There was a report on Thursday out of Charlotte that Bobcats shooting guard Ben Gordon and coach Mike Dunlap had a practice-time confrontation so fractious that ‘Cats management is listening to trade offers. In our continuing series on trading Andrea Bargnani, I’ll explore whether the Toronto Raptors should take advantage of this unforeseen opportunity.
Ben Gordon is a smallish shooting guard who has amassed some healthy scoring statistics during his eight previous NBA seasons. He enjoyed considerable success in Chicago, but after averaging over 20 PPG in 2008-09, signed a free-agent contract with the Detroit Pistons. The boys from Motown have been in a down cycle for several years, and Ben wasn’t able to help them; his scoring numbers tumbled into the low teens, and he was moved to North Carolina in the off-season.
⁂
■ Work to do ■
1 – Answer these questions using the passage on Ben Gordon:
(a) Who was the coach involved in the practice-time confrontation with Gordon?
(b) How many previous NBA seasons had Gordon played?
(c) Which team did Gordon sign a free-agent contract with after the 2008-09 season?
2 – Summarize the passage on Ben Gordon in two sentences.
3 – Pick up the passage on Ben Gordon after its final sentence and continue it.

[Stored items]
⁂
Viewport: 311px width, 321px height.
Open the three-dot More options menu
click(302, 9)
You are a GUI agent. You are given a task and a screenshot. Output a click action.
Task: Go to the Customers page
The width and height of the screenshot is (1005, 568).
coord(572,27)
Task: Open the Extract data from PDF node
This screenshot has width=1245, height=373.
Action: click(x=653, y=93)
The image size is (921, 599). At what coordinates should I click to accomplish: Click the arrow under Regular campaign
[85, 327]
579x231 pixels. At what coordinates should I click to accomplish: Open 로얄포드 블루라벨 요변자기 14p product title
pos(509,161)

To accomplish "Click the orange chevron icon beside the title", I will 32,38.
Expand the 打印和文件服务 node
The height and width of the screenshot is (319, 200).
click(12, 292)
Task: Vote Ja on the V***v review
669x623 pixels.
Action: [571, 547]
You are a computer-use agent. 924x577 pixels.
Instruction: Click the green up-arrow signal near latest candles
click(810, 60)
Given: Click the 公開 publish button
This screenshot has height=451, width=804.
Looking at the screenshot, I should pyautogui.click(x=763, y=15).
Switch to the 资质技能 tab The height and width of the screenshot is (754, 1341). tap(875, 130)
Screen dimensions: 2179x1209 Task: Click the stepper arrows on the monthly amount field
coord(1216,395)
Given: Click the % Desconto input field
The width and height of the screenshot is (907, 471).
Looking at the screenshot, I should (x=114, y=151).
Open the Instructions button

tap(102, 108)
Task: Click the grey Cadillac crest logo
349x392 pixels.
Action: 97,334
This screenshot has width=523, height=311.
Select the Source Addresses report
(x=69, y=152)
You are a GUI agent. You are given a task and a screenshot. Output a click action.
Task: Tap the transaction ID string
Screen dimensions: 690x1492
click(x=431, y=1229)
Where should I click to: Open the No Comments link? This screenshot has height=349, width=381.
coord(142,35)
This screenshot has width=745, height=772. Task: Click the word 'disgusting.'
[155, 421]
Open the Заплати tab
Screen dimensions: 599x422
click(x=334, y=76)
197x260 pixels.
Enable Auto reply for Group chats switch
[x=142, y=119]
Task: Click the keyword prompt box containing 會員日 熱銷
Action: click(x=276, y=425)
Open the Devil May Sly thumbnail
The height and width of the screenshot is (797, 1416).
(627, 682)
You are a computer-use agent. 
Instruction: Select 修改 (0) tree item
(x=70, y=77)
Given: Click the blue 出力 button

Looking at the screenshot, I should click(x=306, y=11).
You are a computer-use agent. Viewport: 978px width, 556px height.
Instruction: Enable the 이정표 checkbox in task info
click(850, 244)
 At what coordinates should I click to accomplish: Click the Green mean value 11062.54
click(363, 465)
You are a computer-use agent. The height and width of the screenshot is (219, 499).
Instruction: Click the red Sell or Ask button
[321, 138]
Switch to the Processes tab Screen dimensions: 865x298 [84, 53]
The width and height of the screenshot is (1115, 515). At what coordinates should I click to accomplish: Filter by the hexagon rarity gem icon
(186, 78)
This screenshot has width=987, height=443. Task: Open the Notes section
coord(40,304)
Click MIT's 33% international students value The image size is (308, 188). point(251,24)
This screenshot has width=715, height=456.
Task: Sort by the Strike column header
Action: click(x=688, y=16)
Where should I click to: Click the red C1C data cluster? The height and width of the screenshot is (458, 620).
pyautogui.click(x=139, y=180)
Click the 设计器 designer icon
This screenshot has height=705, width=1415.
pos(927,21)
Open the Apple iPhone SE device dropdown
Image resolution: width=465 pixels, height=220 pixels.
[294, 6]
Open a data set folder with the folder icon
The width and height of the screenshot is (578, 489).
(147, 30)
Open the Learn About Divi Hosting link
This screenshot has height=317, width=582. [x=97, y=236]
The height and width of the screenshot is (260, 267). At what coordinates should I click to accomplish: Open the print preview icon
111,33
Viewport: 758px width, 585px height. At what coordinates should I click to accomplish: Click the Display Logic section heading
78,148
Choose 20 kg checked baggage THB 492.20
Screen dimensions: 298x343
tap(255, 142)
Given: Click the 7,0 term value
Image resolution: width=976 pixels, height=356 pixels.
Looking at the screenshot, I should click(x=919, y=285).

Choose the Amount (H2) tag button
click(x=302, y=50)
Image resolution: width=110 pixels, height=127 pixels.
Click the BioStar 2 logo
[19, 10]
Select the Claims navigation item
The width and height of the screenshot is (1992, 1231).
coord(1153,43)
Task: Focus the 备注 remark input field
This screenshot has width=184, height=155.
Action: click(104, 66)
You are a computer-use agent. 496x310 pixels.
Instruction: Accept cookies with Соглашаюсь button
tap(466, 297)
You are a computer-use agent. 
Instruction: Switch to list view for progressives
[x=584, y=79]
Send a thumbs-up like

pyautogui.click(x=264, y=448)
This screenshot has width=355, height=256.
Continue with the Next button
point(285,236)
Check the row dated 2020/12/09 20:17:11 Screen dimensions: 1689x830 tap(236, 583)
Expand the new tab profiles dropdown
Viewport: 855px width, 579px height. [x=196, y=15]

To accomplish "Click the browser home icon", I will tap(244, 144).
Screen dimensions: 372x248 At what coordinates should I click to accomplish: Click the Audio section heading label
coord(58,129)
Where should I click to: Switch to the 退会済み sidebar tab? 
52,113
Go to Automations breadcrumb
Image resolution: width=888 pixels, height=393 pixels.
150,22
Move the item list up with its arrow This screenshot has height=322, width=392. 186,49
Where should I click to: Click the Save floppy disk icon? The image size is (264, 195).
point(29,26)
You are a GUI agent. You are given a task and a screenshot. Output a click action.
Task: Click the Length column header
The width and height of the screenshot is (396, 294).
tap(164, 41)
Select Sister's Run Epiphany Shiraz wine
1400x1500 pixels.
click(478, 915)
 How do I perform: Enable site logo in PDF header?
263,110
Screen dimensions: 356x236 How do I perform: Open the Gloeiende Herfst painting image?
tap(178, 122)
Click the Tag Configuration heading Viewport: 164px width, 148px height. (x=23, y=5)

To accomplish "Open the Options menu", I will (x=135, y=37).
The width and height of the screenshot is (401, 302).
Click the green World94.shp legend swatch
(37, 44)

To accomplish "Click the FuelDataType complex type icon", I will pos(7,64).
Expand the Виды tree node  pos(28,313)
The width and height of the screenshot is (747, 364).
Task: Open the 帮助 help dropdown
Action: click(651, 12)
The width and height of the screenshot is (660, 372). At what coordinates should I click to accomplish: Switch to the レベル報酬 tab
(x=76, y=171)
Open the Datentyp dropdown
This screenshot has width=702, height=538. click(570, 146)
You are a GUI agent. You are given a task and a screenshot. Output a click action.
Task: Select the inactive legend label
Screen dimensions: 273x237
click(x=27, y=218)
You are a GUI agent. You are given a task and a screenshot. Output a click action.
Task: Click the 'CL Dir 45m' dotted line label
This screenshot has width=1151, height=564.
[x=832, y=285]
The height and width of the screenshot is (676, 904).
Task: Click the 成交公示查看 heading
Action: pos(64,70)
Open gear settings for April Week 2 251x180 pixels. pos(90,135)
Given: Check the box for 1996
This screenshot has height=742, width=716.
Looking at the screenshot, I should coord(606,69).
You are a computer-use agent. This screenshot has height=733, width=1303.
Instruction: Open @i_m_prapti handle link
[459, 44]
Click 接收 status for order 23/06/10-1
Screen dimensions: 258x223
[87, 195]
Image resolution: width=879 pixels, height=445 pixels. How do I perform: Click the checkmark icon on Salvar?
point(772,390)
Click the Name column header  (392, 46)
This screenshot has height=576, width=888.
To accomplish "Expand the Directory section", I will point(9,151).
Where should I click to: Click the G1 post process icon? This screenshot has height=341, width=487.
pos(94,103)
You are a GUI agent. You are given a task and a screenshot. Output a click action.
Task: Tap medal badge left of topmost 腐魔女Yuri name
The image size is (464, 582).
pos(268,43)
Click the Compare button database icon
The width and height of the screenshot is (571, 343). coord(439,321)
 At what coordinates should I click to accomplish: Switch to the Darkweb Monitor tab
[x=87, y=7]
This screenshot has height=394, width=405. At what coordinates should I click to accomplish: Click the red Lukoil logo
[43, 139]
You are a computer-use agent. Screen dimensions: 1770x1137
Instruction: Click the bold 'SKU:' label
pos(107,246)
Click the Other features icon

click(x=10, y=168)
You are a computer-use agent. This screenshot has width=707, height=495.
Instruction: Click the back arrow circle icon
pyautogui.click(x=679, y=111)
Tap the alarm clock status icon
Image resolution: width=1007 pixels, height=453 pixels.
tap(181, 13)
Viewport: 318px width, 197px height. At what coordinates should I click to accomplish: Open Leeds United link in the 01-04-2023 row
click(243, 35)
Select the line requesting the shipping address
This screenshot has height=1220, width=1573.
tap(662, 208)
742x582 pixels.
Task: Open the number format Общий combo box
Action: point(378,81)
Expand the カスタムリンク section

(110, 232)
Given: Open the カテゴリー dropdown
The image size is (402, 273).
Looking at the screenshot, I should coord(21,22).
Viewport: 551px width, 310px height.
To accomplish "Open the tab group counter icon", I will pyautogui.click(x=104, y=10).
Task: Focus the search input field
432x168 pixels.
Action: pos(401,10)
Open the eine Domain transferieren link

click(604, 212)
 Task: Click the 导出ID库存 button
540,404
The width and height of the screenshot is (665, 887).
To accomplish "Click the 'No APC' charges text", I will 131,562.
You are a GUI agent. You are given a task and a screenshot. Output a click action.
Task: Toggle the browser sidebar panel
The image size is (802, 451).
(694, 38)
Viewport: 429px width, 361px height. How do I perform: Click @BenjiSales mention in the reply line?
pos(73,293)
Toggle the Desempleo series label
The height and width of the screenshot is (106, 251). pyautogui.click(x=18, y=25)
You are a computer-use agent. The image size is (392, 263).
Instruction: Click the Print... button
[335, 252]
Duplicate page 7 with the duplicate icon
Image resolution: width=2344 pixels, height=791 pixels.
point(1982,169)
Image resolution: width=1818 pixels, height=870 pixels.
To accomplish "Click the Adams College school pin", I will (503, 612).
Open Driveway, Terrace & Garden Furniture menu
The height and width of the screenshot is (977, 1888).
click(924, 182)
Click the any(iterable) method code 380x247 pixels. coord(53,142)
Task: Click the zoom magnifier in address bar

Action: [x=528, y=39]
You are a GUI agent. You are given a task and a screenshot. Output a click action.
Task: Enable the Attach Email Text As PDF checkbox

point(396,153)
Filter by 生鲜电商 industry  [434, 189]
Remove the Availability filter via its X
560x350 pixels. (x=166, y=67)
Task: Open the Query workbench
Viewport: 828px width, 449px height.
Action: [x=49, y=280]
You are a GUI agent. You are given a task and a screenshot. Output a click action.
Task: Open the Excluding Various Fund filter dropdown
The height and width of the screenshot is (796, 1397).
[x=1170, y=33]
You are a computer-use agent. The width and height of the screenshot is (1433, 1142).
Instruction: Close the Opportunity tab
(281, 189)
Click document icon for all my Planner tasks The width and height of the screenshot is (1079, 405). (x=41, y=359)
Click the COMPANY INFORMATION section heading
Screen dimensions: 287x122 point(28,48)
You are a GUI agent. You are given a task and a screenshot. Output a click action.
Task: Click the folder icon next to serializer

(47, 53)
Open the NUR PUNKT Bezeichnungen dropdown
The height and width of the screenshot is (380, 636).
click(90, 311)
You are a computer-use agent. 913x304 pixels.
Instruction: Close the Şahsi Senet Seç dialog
⁂
■ Expected answers ■
1 –
(a) Mike Dunlap
(b) Eight
(c) The Detroit Pistons

2 – A reported practice-time confrontation between Bobcats shooting guard Ben Gordon and coach Mike Dunlap has led Charlotte management to listen to trade offers, raising the question of whether the Toronto Raptors should act on the opportunity. Gordon scored well in Chicago, topping 20 PPG in 2008-09, but his scoring dropped into the low teens after he signed with the struggling Detroit Pistons, who moved him to North Carolina in the off-season.

3 –
The Bobcats have not proven to be a tonic for Ben’s career. He’s nearly 30 years old, and is averaging 12.6 PPG in 26 MPG off the bench. Ben isn’t cheap – he’s making $12.4M this season, and has a Player Option contract for next at $13.2M, which he’d be mad not to exercise. Does it make sense for the Raps to step even further into salary cap jail in order to move AB, and does Ben help our team make the playoffs this season or in ’13-‘14?
I can’t find much evidence of Ben displaying knucklehead behavior in prior years. Has he simply had enough of losing and wants to force his way out of town, hoping to join a winning team before his career is over? Bryan Colangelo and Dwane Casey have no patience for locker-room malcontents – will they make an exception for Ben Gordon by overlooking this troubling Charlotte incident? He attended Connecticut, as did Rudy Gay; could his fellow alum keep Ben under control? I can’t answer any of these questions, so I’m going to assess this trade strictly on its hardcourt merits.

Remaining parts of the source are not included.